With the aliens chased away, the party spent time combing over the wreckage. They found some of Memnon’s crew, and discovered others missing from the wreck. They discovered security footage of the bridge, and missing time on the tape. And when they reviewed the tape, they observed Memnon’s pilot acting very strangely in the minutes leading up to the crash. The Alternity skill system stood up pretty well to the job of investigating a crash site; I was pretty happy with how it turned out.

Tracking down the first two missing crewmembers, the PCs encountered another hungry alien and blew it away pretty handily with massed weapon fire. They learned that Memnon’s crew had discovered a mysterious alien artifact and were bringing it home when disaster struck—day after day in which they discovered again and again that their course had been mysteriously changed for Xi Scorpii, when they’d find themselves standing in a room with no idea of why they’d gone in there or what they’d been doing, and a sense of dark dread and an evil presence haunting the ship.

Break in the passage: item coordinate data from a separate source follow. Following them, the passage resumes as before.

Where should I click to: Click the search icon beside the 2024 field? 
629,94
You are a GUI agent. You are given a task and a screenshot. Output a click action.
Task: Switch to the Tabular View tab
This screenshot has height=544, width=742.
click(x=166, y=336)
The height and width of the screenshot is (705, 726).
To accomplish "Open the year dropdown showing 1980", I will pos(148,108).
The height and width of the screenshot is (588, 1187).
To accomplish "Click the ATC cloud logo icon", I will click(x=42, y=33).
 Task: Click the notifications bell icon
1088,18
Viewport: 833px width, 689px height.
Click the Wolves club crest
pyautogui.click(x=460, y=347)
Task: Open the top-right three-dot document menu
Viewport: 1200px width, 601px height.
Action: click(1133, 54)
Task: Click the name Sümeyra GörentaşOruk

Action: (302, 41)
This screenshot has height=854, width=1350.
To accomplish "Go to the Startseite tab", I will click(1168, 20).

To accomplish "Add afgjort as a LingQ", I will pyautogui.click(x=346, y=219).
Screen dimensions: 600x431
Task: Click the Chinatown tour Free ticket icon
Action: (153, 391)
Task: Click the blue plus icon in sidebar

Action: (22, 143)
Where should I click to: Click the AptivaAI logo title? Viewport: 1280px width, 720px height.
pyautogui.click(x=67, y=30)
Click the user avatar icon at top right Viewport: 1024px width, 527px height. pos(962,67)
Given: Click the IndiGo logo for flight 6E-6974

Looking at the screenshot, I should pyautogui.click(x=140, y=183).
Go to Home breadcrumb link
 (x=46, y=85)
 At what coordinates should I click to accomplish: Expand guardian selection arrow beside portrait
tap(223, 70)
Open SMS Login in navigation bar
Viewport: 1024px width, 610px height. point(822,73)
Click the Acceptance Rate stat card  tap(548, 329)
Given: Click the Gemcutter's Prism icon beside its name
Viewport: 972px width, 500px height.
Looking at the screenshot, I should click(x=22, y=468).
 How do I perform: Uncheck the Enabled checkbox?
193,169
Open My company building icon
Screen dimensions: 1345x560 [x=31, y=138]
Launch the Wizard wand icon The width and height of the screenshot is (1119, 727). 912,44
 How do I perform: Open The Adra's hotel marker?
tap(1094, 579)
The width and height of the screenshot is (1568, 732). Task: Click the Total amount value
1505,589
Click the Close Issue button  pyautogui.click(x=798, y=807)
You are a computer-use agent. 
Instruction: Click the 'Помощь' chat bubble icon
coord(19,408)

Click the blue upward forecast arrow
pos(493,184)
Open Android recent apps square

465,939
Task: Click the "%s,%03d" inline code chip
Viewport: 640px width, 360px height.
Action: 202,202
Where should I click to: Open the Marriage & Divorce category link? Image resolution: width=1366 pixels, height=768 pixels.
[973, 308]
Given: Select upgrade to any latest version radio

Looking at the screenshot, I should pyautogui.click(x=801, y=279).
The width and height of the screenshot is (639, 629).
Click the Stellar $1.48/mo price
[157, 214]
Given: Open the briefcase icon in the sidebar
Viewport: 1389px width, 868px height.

My players figured out pretty quickly that Memnon’s crew had stumbled upon a hostile alien that through pheromones or telepathy could mask its presence from humans or force them to do its will. (Pheromones—nice idea. The players thought of that. I almost stole it on the spot.) With some trepidation, Fraser’s crew set out to locate the last missing crewmember from Memnon and determine how exactly the ship had been destroyed.

In the climactic battle, the PCs confronted the hostile alien in an ancient ruin of its long-dead people. My rule for the H’naal was simple: The instant you caught sight of it, you had to make a Willpower skill check. If you failed, you didn’t see it and simply didn’t register its presence (sort of a “the clouded mind sees nothing” power). At the beginning of your turn, you could make a new check to determine whether you’d managed to catch a glimpse of the alien. With six PCs in the party, I knew that someone would make the check just about every round, but several more wouldn’t.

Mystery of the Memnon turned out to be creepy, unsettling, and quite a lot of fun for a little con adventure I’d thrown together in a few hours. And, more importantly, our new Alternity system handled it with flying colors. We have a little fine-tuning to do on the encounter difficulty: damage is a little more swingy than a straight hit-point system. But that’s why we’re piecing together games and trying out the system!